Les travaux constitutionnels se poursuivaient sans relâche. L’Assemblée apporta dans son organisation judiciaire le même esprit d’unité et de simplicité rigoureuse que dans les autres parties de son œuvre et substitua à la barbarie de la législation ancienne un ordre admirable et régulier, qui malheureusement n’existe plus qu’incomplètement et auquel il faudra revenir un jour.

Chaque jour amenait une nouvelle victoire de la philosophie. À la fin de 1789 et successivement, les classes opprimées dans l’ancien régime, les protestants, les juifs, les comédiens, furent appelés à l’égalité. Dans l’intervalle et plus tard, l’Assemblée travaillait à la réorganisation de l’année, décrétait que la loi ne reconnaissait plus les vœux monastiques (13 février 1790), supprimait la gabelle (26 février), s’occupait de la vente des biens ecclésiastiques, des assignats, faisait imprimer le Livre rouge (v. ce nom), registre scandaleux des pensions de la cour, etc.

Cette œuvre libératrice était troublée constamment par les manœuvres et les complots du parti de l’ancien régime. La plus célèbre de ces tentatives fut, à cette époque, la conspiration de Favras (v. ce nom). Cet aventurier de qualité, agent probable de Monsieur, comte de Provence, tenta l’exécution d’un plan de contre-révolution violente, échoua et fut pendu en place de Grève (19 février 1790). C’est vers la même époque aussi que se nouèrent définitivement les relations de Mirabeau avec la cour. On trouvera le détail de ces faits et de ce marché scandaleux à l’article biographique consacré au célèbre orateur.

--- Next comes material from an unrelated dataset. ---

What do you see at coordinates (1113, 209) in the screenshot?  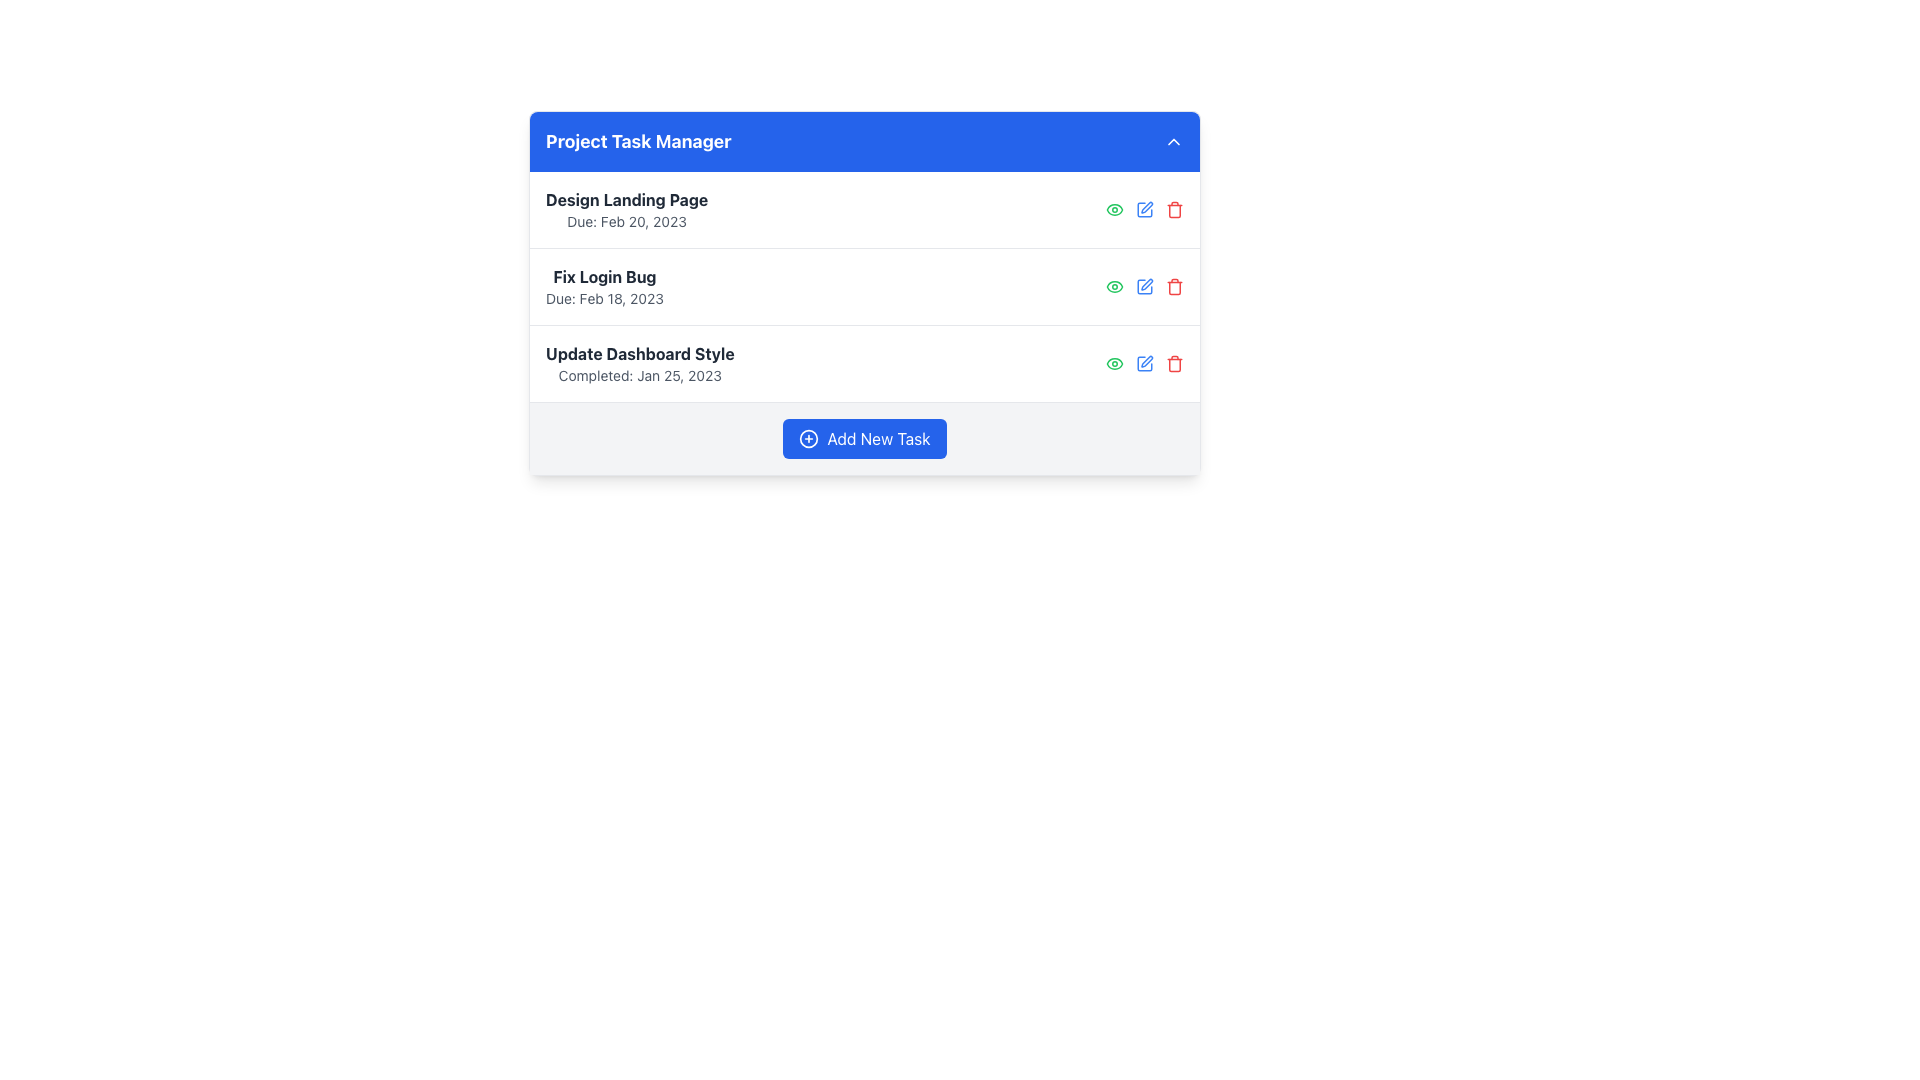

Enfin, pendant que l’Assemblée détruisait pièce à pièce le vieux régime absolutiste et féodal, les ennemis de la justice et de la Révolution continuaient leurs menées et leurs intrigues. L’émigration, assurée de la protection royale, préparait l’invasion étrangère. Le roi, en même temps qu’il jurait les lois constitutionnelles et prêtait le serment civique (4 février 1790), entretenait en permanence des agents à l’étranger ; la reine et sa faction agissaient dans le même sens avec plus de furie, et, de son côté, le clergé préparait activement la guerre civile, suscitait des troubles, surtout dans les départements méridionaux, et préludait à l’insurrection de la Vendée par des massacres de patriotes et de protestants à Toulouse, à Montauban et à Nîmes (mai-juin 1790).

Grâce à l’attitude de Marseille et des grandes villes du Midi, la contre-révolution fut pour le moment étouffée ; mais ces complots sans cesse renaissants augmentaient de plus en plus l’irritation publique.

À cette époque, l’Assemblée commença l’élaboration d’un règlement célèbre qui fut complété plus tard, la Constitution civile du clergé (v. ce nom), qui soumettait le clergé à la société civile, introduisait l’élection dans la hiérarchie ecclésiastique et astreignait les fonctionnaires sacerdotaux au serment civique de fidélité à la nation, à la loi et au roi, ainsi qu’à la constitution. Ce fut pour le clergé une nouvelle occasion de manœuvres factieuses ; il se trouva dès lors partagé en deux catégories : le clergé constitutionnel et le clergé réfractaire, les assermentés et les insermentés, nouvelle cause de division, nouveau prétexte à des rébellions.